The United Kingdom has been on movie-like drama for the past nine months. The country’s decision to leave the European Union last June turned out to be the plot twist of its story and the actors in this scene have varying reactions. The stock market surprisingly responded positively with the referendum, with the FTSE 100 logging winning streaks after winning streaks. The UK economy, which was expected to dive, also awed the world as it shrugged off Brexit aftermath. If there is one biggest loser in this litigious vote, it is the country’s currency as the GBP index is on a dying phase of long-time downward trend.
GBP Index is Falling Down
This time, it’s not only the London Bridge that has fallen down but also the Great Britain pound. Hours after the vote, the GBP index plunged into a settlement not seen in twenty years as it plunged a whopping 10% to settle at 1.33 versus the dollar. The pound was at 1.50 before the June 23 ballot and was enjoying a relatively calm first half.
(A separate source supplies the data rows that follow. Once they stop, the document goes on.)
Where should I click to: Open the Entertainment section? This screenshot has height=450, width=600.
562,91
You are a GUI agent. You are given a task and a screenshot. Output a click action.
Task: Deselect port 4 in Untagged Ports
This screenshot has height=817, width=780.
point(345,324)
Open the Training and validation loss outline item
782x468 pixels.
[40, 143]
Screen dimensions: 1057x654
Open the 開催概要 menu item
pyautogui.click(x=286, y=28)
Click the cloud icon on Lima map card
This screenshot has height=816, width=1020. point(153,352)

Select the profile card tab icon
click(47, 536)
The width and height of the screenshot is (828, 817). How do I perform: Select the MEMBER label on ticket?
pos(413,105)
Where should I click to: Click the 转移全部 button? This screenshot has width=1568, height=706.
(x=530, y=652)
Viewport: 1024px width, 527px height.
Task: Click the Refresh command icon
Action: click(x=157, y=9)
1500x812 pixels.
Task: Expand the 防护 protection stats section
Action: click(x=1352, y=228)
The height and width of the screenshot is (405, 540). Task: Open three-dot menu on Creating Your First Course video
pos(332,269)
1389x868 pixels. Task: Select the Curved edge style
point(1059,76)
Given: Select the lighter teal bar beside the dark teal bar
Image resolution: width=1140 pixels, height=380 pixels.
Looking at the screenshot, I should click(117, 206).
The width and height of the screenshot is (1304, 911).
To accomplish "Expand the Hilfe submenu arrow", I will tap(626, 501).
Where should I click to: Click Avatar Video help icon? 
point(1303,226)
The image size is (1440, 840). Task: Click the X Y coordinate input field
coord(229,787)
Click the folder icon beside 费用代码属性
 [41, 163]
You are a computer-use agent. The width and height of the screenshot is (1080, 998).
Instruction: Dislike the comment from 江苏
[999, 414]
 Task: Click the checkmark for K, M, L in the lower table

Months after the UK’s decision to leave the continental bloc, the GBP index was still devastatingly hit. It was the exchange rate that was greatly shook by the vote as investors’ confidence for the sterling quickly dissipated. In the final quarter, the British pound was down 12% and 15% versus the euro and the US dollar respectively.
So can the GBP index recover? Or it will continue tracking the negative territory?
There are still numerous factors to be considered. Prime minster Theresa May will trigger the formal Brexit process under Article 50 next month. There is an ongoing political upheaval in various parts of Europe. President Donald Trump continues to awestruck markets. These could be a boon or a bane for the pound, depending on how the markets would respond.
Brexit has spelled doom for the fate of the British pound. What event now could help the currency return its gloom?